Outcomes of suture material, suture technique and tissue adhesives for repair of childbirth-related perineal trauma: A systematic review and meta-analysis.
Grumitt G., Man R., Vance JL., Turner A., Morris RK., Morton VH., CHAPTER group None.
BACKGROUND: Childbirth related perineal trauma is the most frequent complication experienced following vaginal delivery, affecting up to 90 % of women. This review aimed to identify the best material and technique for closure of first- and second-degree tears and episiotomies. METHODS: MEDLNE, Embase, Web of Science and CINAHL databases were searched to April 2025 (PROSPERO: CRD42023458738). Randomised controlled trials were included if they evaluated outcomes for different suture materials, suture techniques or tissue adhesives compared with suture, for first and second-degree tear and episiotomy repairs.
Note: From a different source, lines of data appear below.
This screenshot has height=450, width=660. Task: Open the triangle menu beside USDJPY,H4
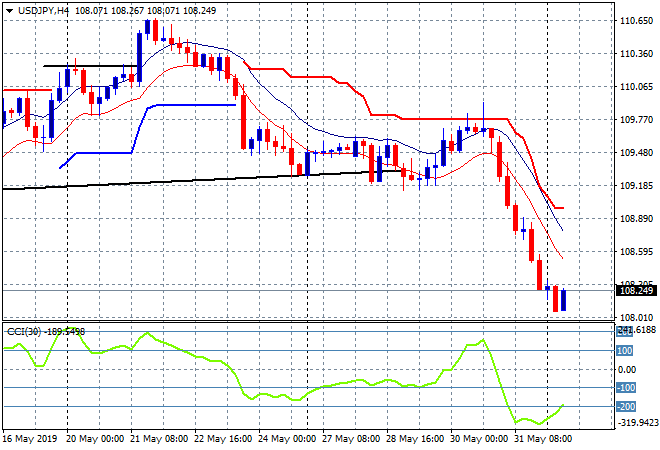tap(10, 11)
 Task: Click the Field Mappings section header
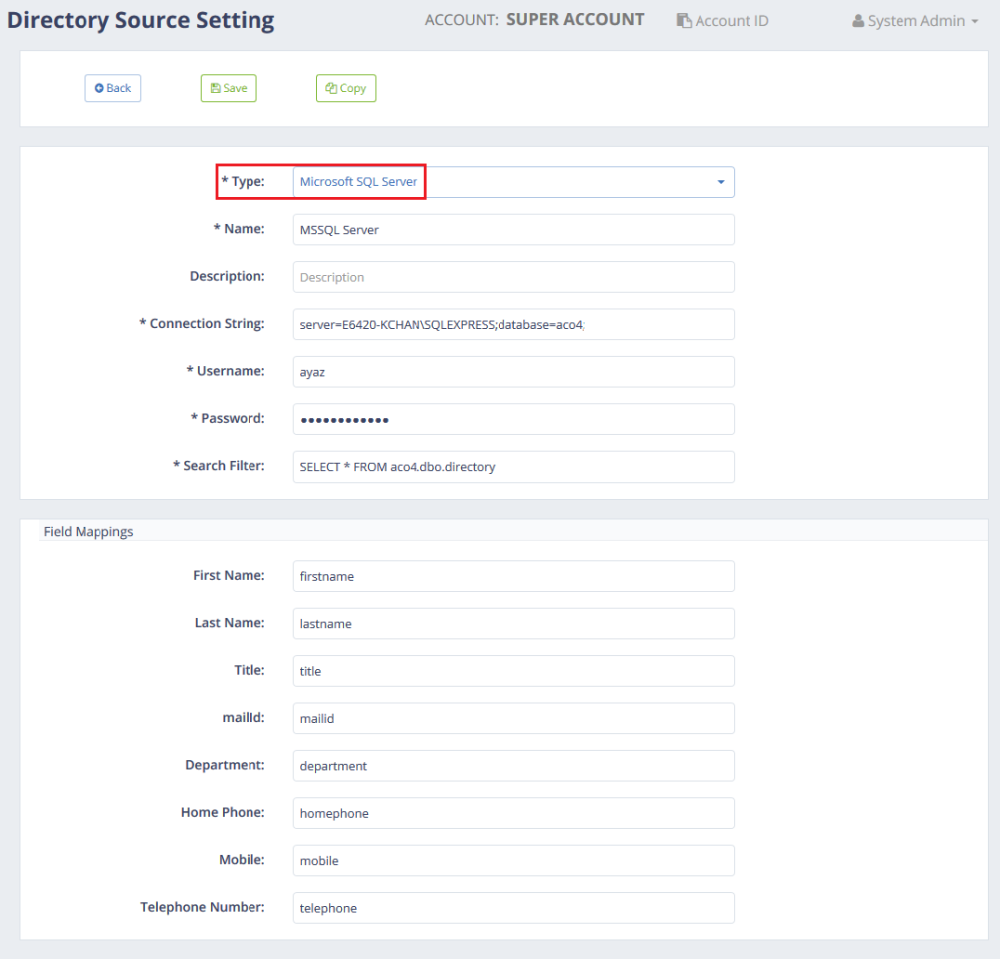88,531
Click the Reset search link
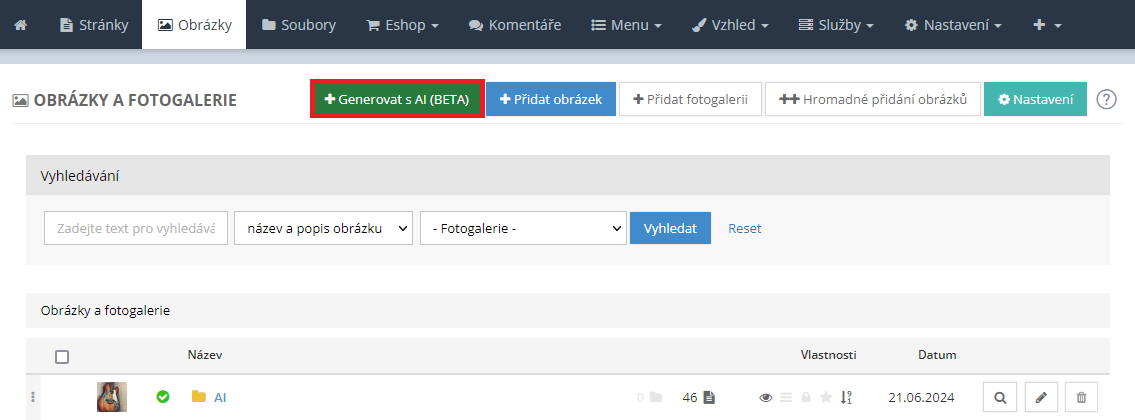1135x420 pixels. 744,228
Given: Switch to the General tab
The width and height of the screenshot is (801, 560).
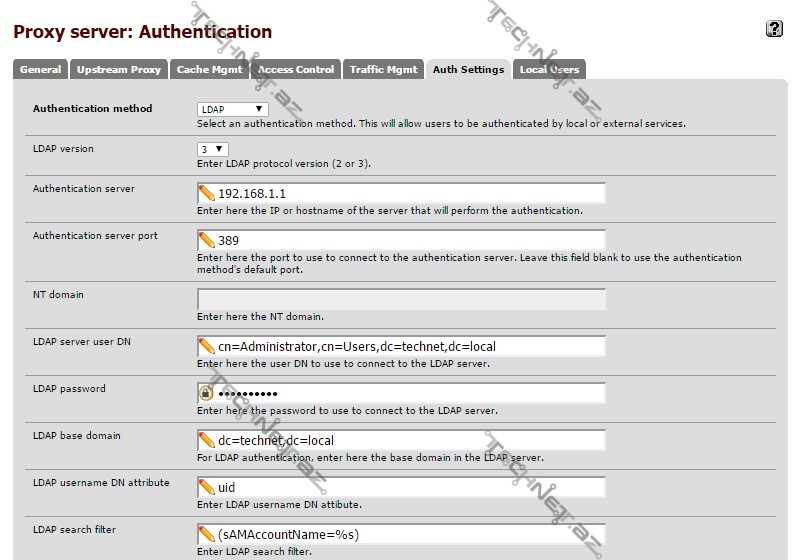Looking at the screenshot, I should tap(41, 70).
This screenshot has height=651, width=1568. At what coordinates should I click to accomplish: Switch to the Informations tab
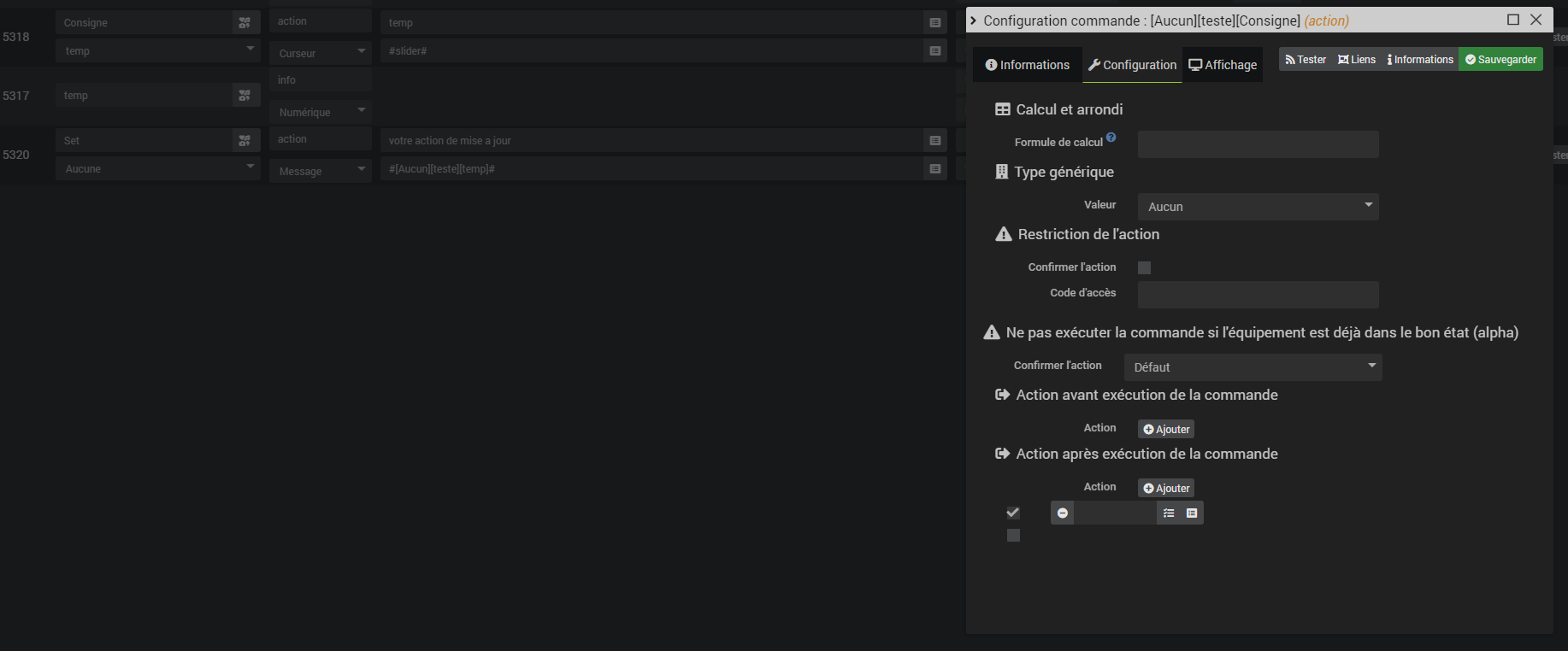[x=1028, y=65]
Obstetric anal sphincter injuries or non-obstetric perineal trauma were excluded. Primary outcomes were pain and dehiscence. Risk of bias was assessed using the Joanna Briggs Institute tool. RESULTS: 55 papers were included (22 suture technique, 15 suture material, 6 both material and technique and 12 tissue adhesives respectively). Continuous suture was preferable to interrupted technique, regarding pain scores at <24 h (Standardised Mean Difference (SMD) 1.69 (95 % Confidence Interval (CI), 0.58-2.80), repair time (MD 2.21 (95 % CI,1.18-3.23)) and wound healing at <24 h (p = 0.04) and 10-20 days post-repair (p = 0.03). Rates of wound dehiscence were non-significant between techniques (p = 0.08). Suture material did not significantly influence pain. Tissue adhesives significantly reduced pain versus sutures, (SMD -0.93 (95 % CI, -1.41- -0.46)) and decreased repair time (MD -5.01 (95 % CI, -7.11- -2.91)). However, tissue adhesives significantly increased rates of wound dehiscence (p = 0.0004). CONCLUSION: Suture material did not influence pain outcomes; however, continuous suture techniques were superior to interrupted techniques. Tissue adhesives cannot be recommended due to increased rates of dehiscence.